Task objective:
What you return must be the lines of the data that hold the word "tanie".

(Saved data entries)
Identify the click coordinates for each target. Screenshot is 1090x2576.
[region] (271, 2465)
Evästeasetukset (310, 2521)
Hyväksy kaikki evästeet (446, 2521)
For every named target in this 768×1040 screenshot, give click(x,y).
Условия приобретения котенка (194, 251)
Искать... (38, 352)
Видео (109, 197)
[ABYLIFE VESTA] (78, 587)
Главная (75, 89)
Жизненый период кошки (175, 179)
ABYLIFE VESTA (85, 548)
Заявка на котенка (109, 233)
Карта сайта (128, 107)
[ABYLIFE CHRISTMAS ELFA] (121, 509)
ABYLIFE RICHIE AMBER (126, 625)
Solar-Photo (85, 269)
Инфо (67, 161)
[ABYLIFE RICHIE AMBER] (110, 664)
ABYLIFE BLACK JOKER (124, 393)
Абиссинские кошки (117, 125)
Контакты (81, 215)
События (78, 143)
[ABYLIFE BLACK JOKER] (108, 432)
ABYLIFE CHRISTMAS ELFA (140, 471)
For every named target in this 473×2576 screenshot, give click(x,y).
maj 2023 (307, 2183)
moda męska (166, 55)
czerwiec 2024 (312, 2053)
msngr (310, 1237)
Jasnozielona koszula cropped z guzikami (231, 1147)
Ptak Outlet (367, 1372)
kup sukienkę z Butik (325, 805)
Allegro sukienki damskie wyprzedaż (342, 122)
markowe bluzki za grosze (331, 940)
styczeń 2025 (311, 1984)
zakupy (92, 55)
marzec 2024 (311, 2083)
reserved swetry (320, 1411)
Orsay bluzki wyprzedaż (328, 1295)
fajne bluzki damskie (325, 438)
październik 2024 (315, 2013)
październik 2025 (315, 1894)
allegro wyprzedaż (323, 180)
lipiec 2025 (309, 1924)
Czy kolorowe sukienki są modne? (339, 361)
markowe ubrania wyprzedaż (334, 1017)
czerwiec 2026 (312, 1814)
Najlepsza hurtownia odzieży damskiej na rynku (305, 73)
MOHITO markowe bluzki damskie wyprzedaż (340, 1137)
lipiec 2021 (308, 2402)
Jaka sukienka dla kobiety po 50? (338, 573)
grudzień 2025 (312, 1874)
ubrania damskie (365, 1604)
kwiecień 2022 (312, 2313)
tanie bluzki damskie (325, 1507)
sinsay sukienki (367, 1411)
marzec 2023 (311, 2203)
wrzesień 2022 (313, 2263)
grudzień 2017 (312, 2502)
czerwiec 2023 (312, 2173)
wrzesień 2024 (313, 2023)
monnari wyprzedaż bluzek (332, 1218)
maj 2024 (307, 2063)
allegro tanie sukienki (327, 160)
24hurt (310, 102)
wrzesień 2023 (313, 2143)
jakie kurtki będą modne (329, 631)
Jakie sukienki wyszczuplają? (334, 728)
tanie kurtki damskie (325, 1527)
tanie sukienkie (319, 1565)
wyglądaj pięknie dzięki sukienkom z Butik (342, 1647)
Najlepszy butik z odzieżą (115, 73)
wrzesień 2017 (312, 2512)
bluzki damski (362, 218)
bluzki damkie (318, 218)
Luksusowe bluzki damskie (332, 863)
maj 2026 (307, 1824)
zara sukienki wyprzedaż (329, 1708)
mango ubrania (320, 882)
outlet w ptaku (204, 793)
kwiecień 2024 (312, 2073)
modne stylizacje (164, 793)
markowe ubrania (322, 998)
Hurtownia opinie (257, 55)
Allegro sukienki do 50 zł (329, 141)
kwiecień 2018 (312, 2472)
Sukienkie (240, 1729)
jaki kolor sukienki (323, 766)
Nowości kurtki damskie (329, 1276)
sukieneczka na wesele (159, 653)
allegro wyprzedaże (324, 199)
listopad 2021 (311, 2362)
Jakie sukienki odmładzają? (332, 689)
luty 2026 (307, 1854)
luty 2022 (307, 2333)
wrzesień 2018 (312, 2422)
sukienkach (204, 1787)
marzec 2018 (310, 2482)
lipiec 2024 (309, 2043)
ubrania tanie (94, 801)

Exercise result:
tanie bluzki damskie (325, 1507)
allegro tanie sukienki (327, 160)
tanie kurtki damskie (325, 1527)
tanie sukienkie (319, 1565)
ubrania tanie (94, 801)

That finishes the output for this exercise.